Under the attorney general’s guidance, Justice’s facilities or assets may include grounds operated by the agency, a conveyance or “vehicle transporting a witness” the FBI or other component is protecting, or “the location of an active federal law enforcement investigation, emergency response, or security function.” It also incorporates the protection of National Special Security Events, such as the Super Bowl or presidential inaugurations, among a variety of others.

“[Barr’s] description of which facilities are covered is currently ambiguous and could apply to things outside of the domain of the [department]. This is an example of why Fortem believes the government should continue giving authority to individual states to let them decide,” Robertson explained. “Traditionally, these facilities are thought to include the likes of prisons and borders but remain up to interpretation and need further clarification.”

In the document, Barr offers a list of “protective measures” the entities may pursue once approved against “credible threats,” which include drones or systems that, if unabated, may conduct unauthorized surveillance, harm individuals or damage certain properties, facilitate unlawful acts and more. The protective measures involve actions such as “seizing” control or “confiscating” the targets, hacking into their communication systems without permission, or using “reasonable force” to destroy the drones. Though Congress and the government have not explicitly authorized state and local authorities to unleash counter-drone technology, the guidance enables Justice components to submit requests to deploy protective measures in support of state, local, territorial or tribal law enforcement.

Still, Robertson said some circumstances warrant the need for local agencies to have their own counter-drone authorities without waiting for federal approval or intervention. “In the case of a drone operator flying over a local stadium, for example, hundreds of lives could be at risk while officials lost valuable minutes waiting for the ‘appropriate’ federal authorities to address the threat,” he said.
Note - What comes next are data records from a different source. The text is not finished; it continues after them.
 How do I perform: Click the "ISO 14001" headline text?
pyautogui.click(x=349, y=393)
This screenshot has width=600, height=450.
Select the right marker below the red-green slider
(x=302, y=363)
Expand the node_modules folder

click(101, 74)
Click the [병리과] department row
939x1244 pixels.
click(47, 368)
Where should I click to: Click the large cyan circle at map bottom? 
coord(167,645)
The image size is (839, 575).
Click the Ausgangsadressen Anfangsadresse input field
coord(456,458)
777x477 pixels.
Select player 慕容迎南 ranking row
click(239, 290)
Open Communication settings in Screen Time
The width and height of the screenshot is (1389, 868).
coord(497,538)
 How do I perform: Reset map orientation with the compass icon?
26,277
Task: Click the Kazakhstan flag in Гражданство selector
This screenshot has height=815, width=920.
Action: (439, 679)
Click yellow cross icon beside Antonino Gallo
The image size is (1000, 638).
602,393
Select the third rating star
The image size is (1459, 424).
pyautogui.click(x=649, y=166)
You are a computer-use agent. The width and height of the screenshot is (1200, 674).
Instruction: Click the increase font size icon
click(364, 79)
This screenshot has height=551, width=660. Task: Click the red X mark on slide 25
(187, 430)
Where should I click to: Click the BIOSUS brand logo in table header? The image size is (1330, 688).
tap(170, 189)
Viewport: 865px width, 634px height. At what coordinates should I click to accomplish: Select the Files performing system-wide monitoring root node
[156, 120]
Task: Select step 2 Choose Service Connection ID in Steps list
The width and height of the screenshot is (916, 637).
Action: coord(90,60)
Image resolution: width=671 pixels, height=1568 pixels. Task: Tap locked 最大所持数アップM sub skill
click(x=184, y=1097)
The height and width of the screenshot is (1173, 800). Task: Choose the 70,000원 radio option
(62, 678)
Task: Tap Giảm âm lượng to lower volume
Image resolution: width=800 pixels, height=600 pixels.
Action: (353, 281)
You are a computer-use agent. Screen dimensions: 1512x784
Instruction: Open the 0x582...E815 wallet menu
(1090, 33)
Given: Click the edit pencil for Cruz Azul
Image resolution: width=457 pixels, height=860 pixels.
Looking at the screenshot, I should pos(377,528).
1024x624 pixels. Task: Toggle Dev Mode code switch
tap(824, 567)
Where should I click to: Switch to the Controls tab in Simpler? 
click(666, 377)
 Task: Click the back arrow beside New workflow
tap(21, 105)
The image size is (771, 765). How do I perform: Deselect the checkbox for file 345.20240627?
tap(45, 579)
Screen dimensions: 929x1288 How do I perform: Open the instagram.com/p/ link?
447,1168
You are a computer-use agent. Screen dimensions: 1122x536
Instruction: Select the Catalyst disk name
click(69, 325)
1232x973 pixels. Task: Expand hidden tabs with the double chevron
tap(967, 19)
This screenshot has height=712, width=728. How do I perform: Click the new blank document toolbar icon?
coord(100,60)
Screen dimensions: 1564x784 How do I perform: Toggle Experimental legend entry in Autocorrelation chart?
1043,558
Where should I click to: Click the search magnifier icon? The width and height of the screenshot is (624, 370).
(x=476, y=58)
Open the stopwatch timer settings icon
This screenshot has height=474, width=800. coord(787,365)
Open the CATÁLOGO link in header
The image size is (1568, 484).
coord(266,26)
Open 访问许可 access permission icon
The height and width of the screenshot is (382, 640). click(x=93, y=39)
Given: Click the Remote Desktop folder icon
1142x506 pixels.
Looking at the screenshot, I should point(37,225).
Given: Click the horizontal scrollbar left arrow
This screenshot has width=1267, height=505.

As Barr noted on the front end, the guidance also includes several privacy protections. In some cases, for instance, officials may intercept communications from risky drones, but they can only retain the records and contents for up to 180 days. Further, it also lays out the considerations Justice organizations should make ahead of acquiring the technology. Officials are encouraged to consider systems that “minimize the risks” of harm to bystanders and the national airspace, as well as those that meet the agency’s cybersecurity requirements. 

“Government officials and military experts agree that a drone threat to the U.S. is not a matter of ‘if,’ but ‘when’—so we’re encouraged to see the [department and attorney general] start to take action and develop a strategy for how to handle these threats before we’re caught flat-footed,” Robertson said.